The second chapter turned out to be exactly what he needed, but before deciding to go down the path of no return, Souta decided he'd try to reason with his sister. So he waited until the sleaze ball left then approached her as she was on her way to her room.

"Hey sis can I talk to you for a moment?" He asked.

She paused and quirked a brow then smiled. "Sure Souta, come on."

Once they were in her room, he fidgeted while gingerly taking a seat on her bed.

"So what's going on?" She asked curiously while rearranging her books on her desk.

"I wanted to talk to you about Inuyasha." He finally said.

"What about him?" She finally turned to face him then crossed her arms over her chest, and he just knew she was getting ready to go on the defensive.

"He's a douche bag Kagome!" He exclaimed explosively. "I overheard him and his buddies talking at the dojo, and he was talking about dating another girl on the side. He said he meets up with her on the other side of town and her name is Kik… no Kink… no Kiki-ho or something like that."

He looked up to find she was gaping at him and just when he opened his mouth to add the rest, her look of shock was replaced with anger. And Kagome angry was never a good thing, her temper bordered on epic proportions of terrifying.

"Now you listen here, I'll not have you saying such things about Inuyasha. Do you hear me?"

"But sis-"

"No Souta, just stop. I don't care if you don't like him, but is that any reason to lie to me about him? Inuyasha would never cheat on me, he's not that type of guy."

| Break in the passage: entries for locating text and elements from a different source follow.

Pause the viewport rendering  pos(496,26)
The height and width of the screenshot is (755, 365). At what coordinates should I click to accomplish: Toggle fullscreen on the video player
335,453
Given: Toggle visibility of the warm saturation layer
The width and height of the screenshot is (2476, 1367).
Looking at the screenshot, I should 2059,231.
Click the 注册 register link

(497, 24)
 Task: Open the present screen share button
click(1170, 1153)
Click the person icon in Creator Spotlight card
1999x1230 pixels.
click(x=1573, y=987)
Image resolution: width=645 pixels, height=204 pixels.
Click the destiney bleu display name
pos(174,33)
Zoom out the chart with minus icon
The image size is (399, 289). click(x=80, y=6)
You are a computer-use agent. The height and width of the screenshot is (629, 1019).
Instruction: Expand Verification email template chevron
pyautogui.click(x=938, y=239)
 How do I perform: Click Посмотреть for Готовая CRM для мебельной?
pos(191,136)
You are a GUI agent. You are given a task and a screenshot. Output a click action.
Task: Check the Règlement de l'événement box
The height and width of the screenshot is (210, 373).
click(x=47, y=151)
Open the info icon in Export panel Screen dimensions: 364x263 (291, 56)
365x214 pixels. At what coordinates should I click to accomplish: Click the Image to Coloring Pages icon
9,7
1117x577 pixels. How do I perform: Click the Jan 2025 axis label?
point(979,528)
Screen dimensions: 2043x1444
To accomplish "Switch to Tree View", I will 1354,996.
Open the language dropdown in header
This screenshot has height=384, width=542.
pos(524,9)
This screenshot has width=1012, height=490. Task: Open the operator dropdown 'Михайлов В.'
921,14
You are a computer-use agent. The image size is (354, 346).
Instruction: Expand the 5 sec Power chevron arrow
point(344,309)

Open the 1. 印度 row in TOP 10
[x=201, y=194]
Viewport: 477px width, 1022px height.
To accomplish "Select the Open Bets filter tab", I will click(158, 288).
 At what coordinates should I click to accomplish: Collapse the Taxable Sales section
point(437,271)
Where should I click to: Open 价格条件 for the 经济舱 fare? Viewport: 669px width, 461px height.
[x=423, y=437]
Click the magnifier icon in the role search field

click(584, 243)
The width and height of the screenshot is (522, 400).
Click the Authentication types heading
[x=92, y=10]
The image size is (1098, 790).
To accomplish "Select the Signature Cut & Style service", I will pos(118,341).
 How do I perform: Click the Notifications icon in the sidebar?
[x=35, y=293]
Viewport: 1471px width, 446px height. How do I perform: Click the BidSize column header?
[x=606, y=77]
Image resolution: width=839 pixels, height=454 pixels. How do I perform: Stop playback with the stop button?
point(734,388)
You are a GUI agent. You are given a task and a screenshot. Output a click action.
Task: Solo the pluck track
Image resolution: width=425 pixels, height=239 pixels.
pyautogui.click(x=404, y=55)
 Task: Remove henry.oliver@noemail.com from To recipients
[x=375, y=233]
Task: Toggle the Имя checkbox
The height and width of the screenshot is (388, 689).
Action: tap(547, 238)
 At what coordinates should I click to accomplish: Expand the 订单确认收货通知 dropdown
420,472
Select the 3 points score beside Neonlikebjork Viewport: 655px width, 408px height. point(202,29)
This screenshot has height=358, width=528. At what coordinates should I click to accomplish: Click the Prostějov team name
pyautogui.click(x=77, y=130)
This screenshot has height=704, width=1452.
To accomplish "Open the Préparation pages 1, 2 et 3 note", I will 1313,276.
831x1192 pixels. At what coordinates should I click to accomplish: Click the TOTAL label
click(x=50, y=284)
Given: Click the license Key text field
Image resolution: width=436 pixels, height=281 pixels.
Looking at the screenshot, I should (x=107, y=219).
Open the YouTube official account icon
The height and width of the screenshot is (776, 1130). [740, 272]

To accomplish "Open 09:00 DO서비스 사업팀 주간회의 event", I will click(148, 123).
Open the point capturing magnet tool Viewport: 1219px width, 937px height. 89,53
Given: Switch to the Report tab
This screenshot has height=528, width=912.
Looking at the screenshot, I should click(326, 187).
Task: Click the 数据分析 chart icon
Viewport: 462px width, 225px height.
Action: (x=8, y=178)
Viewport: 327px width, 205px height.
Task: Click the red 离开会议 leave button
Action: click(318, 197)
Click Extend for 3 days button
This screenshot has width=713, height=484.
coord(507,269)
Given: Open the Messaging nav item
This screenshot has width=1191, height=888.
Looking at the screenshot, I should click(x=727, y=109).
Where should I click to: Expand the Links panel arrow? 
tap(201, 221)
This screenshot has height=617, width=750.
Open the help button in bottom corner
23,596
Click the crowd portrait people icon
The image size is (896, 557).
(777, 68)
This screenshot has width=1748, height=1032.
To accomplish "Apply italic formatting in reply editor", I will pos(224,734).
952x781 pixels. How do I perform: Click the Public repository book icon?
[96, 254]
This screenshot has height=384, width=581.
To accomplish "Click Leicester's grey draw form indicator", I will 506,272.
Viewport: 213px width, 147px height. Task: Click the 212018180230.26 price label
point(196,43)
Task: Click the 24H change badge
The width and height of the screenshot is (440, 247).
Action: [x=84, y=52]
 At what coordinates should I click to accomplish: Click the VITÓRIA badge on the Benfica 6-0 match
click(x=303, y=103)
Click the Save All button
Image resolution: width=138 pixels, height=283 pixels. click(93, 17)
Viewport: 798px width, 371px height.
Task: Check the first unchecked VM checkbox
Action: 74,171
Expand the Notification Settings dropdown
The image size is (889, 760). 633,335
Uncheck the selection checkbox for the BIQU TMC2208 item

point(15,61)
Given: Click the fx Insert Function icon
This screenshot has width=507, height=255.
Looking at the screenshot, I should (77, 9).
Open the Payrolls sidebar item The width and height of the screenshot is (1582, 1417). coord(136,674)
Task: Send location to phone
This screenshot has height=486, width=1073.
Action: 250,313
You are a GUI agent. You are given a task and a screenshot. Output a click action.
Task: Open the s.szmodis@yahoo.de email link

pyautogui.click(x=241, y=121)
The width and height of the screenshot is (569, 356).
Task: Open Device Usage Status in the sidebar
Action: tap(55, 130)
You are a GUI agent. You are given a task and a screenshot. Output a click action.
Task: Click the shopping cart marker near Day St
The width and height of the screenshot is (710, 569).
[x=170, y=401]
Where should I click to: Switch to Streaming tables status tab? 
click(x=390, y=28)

"He's exactly that type of guy!" He exclaimed then gulped as her eyes narrowed.

"No. He. Is. Not. Now go away, I don't want to hear anymore of this crap." She pointed at the door.

He couldn't help but hang his head as he shuffled out of her room, his intention hadn't been to piss her off, but to get her to see the light of day. 'That does it then, I guess I have no choice but to continue with the plan. Just you wait sis, I'll show you just how much of a slut puppy that stupid Inu-trasha is.'

The next day he wasted no time in hopping on his bike to get to the university. He wanted the next stage of his plan to be perfect and in order to do that, he needed to gain more information concerning his target.

It was a good thing he'd put the spy kit together because it all came in handy, especially the palm tree hat (it was literally a baseball bat with a fake palm tree attached to the top). With that he could sneak around anywhere there was foliage, and while the type of tree was out of place, no one really seemed to notice.

Granted he couldn't spend all his time following Inuyasha around, he used what opportunities were given to him to the fullest. Thanks to that, he managed to discover where he lived and also found a lot of the places the hanyou liked to hang out.

Last but not least, he managed to catch him in the act of hanging out with the other girl whose name turned out to be Kikyou. He took all kinds of pictures and even spent some time following her around to see if she knew what was going on with the halfwit.

It turned out that she was just as clueless as his sister, but there was something kind of creepy about her, so he didn't bother with attempting to let the cat out of the bag where she was concerned.

By the time he was sure he knew all the important details pertaining to the poo-plucker, fall was well on its way and he once more turned his focus to the book. He read and reread chapter two until he knew it by heart, and only then did he get started on putting Phase Two into place.